I'm making this thread in the hope there is somebody out there who knows what I'm going through and can help me make it out the other end! I'm completely losing my mind at this point.
So I'm currently 9w4d pregnant (the baby is very much wanted and I'm extremely
I'm happy that we are finally having our first baby) BUT! I started suffering with nausea pretty much as soon as I fell pregnant and it had gradually gotten worse. The vomiting started at 7 weeks and hasn't stopped. I ended up in hospital 2 weeks ago due to severe dehydration and was put on IV fluids and given anti-sickness tablets which worked a treat and I had a week of feeling 'semi normal' I started to notice I was feeling really spaced out so I stopped taking the medication and all was fine for 4 days and there was no vomiting, however last Saturday came around and the vomiting hasn't stopped even when I take the medication!!

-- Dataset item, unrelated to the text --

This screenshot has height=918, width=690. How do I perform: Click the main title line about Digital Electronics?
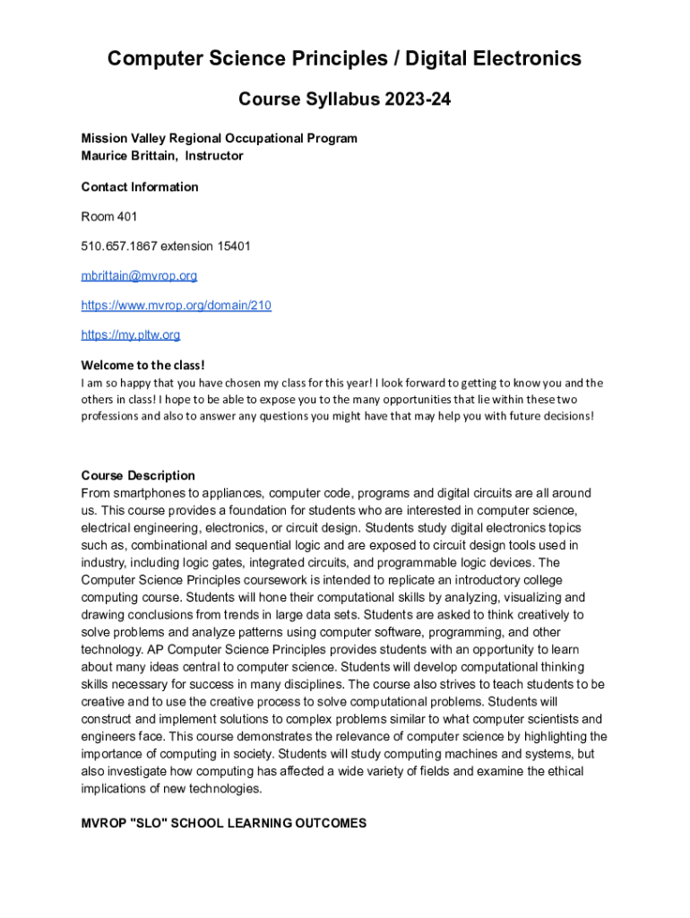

I feel really guilty as I start to think 'I wish I wasn't pregnant' or when I say 'I just want this to end' because I don't truly mean it and this baby is everything I've ever wanted but this morning sickness it's practically ruining my life and I hate it! I feel myself becoming very depressed and wishing there was a way out and that's the last thing I want! I just wanted to be excited and happy and enjoy my pregnancy but instead I feel like I'm suffering and wishing time would speed up!